There is a general asset price bubble in process. If you look at stats like GDP, production, exports, interest rates, bond prices and house prices the developed world's recovery is not based on innovation and production but debt.
Cash is flowing around the economy being printed or virtually created in vast amounts and then passed on at close to zero interest rates. This money is very expensive to get hold of if you are a regular person at credit card APR levels or very, very expensive if you go for payday loans. However money is cheap if you are a bank, billionaire or VC. Hence IPOs have become the casino of the rich.
If you have money at near zero interest rates then you are, in effect, just using other people's money. Mostly taxpayers since they are funding the sovereign debt. So normal calculations of investment and return dont apply. So what if your investment goes up and down because you borrowed the money from a bankrupt bank that got the money from a central bank that printed it.
It's not a bubble in the traditional sense because even if the price collapses the only people who lose are are the taxpayers in different countries funding the debt....
Who allocates long-term state funding for new ventures and enterprises? Name any that have been successful. Bureaucrats are no good at picking winners. Europe does not have many real venture capitalists, as in Silicon Valley. Most of those who call themselves venture capitalists are really into funding later stage ventures for growth rather than technology start-ups at inception.

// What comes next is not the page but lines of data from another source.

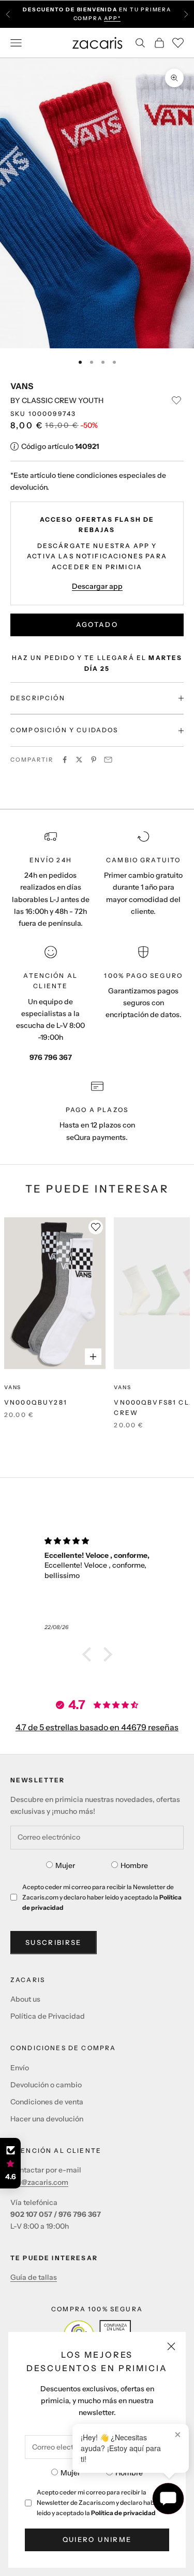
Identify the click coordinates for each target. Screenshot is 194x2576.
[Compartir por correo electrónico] (108, 759)
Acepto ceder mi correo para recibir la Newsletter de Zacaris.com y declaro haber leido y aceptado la (98, 2502)
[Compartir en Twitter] (79, 759)
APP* (112, 18)
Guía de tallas (33, 2277)
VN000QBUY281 (35, 1402)
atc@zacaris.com (39, 2182)
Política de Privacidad (47, 2016)
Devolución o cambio (46, 2084)
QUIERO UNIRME (97, 2539)
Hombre (129, 2472)
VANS (21, 386)
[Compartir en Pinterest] (93, 759)
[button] (89, 1654)
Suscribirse (53, 1942)
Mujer (70, 2472)
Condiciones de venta (46, 2101)
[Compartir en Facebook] (65, 759)
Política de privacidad (123, 2513)
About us (25, 1999)
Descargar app (97, 586)
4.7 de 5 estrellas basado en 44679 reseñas (97, 1727)
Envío (19, 2067)
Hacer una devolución (46, 2118)
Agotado (97, 624)
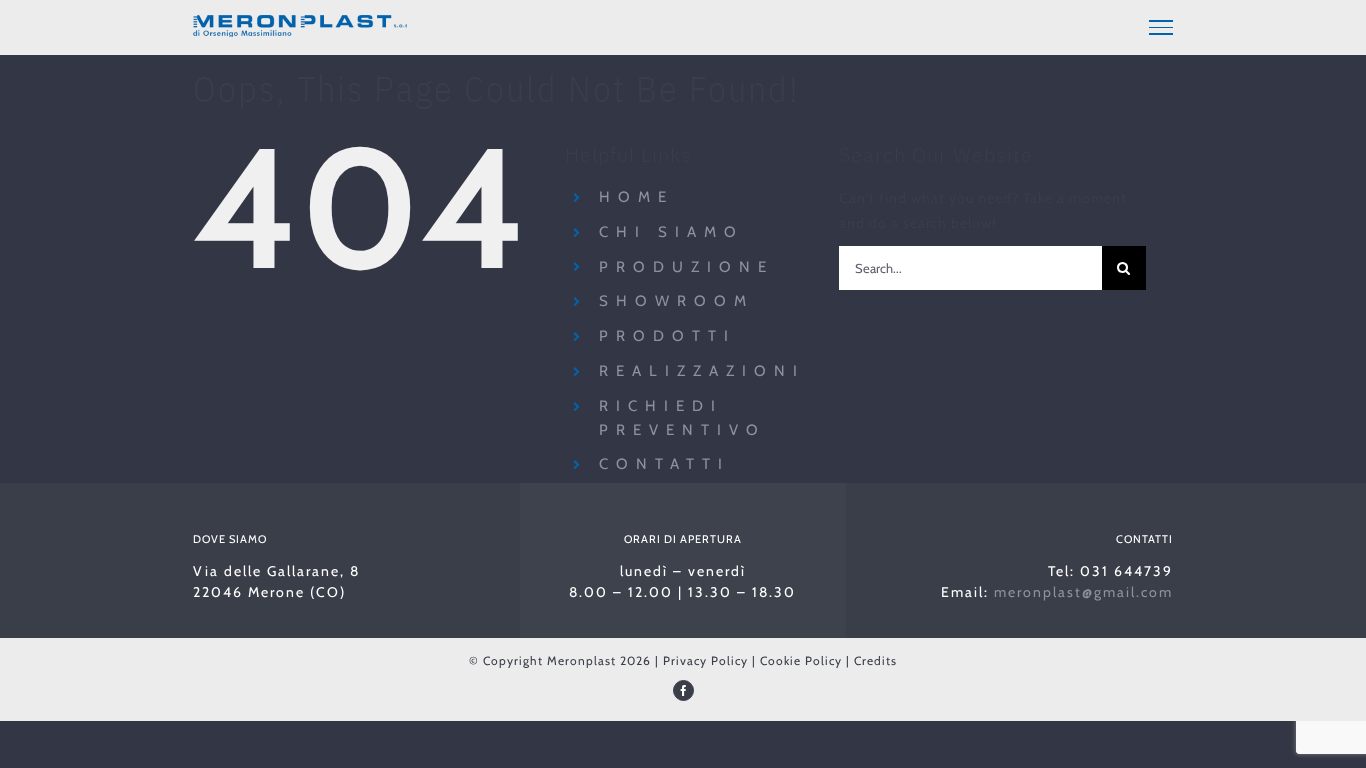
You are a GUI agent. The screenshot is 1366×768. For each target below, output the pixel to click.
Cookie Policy (801, 660)
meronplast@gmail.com (1083, 592)
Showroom (676, 301)
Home (636, 197)
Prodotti (667, 336)
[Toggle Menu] (1161, 27)
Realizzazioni (702, 371)
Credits (875, 660)
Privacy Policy (705, 660)
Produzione (686, 267)
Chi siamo (671, 232)
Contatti (664, 464)
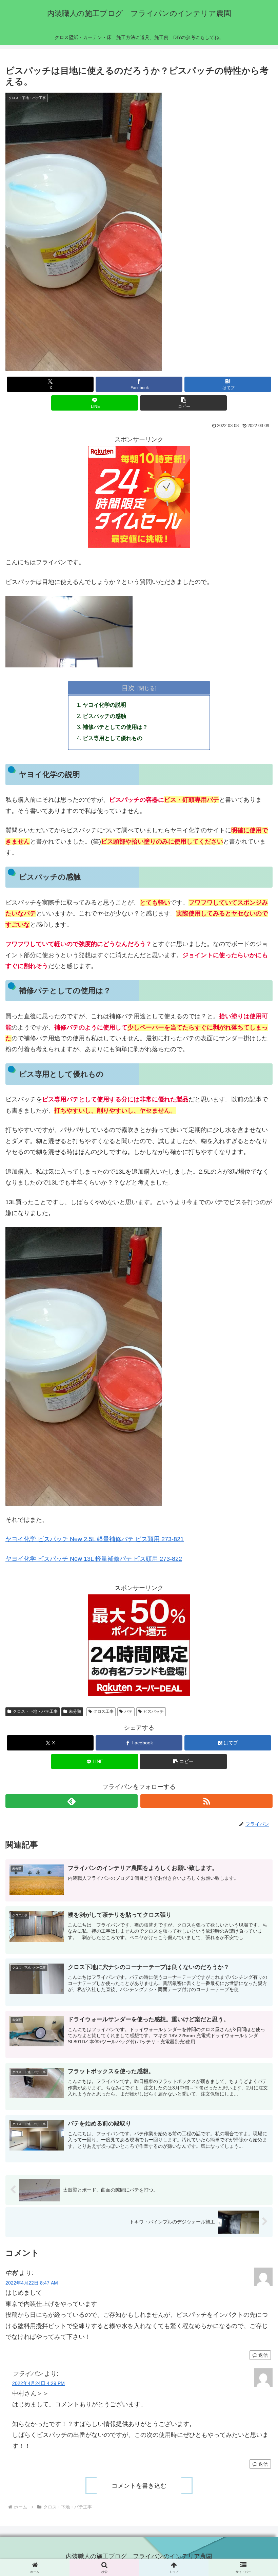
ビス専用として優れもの (112, 738)
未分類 (75, 1711)
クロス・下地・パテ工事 (35, 1711)
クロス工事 (103, 1711)
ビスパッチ (153, 1711)
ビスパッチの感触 (104, 716)
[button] (183, 403)
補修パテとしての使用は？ (115, 727)
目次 (128, 688)
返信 (263, 2355)
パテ (128, 1711)
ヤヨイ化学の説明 (104, 705)
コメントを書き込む (139, 2485)
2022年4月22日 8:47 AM (31, 2283)
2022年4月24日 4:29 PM (38, 2383)
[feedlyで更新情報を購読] (71, 1801)
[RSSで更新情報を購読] (206, 1801)
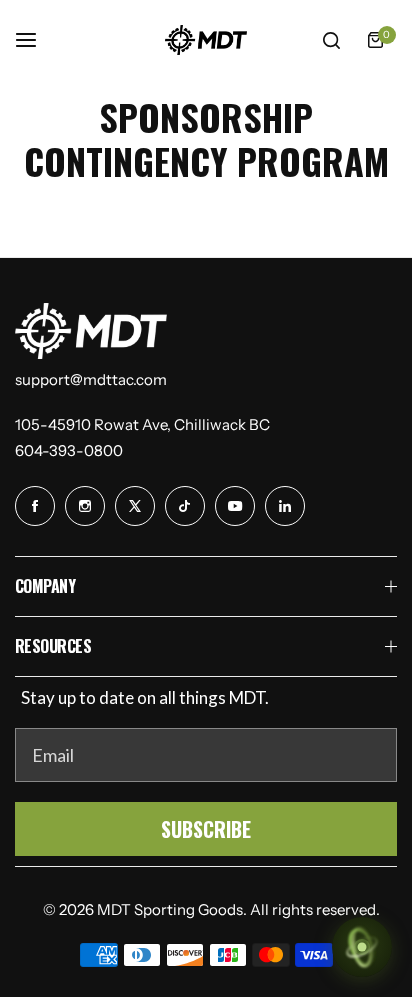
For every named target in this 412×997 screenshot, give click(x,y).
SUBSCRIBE (206, 829)
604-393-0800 (69, 450)
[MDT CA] (206, 40)
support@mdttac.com (91, 379)
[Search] (331, 40)
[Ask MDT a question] (362, 947)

Most of the European success stories actually got themselves funded despite these handicaps, because of the sheer market appeal of their offerings. Irrational exuberance is a wider market phenomemon, not just restricted to tech bubbles. It also happens in property, as a glaring example. The reason is always market manipulators - pimp and dump tactics by market gatekeepers, for example investment broker firms who deal in tech stocks and banks who lend for property bubbles.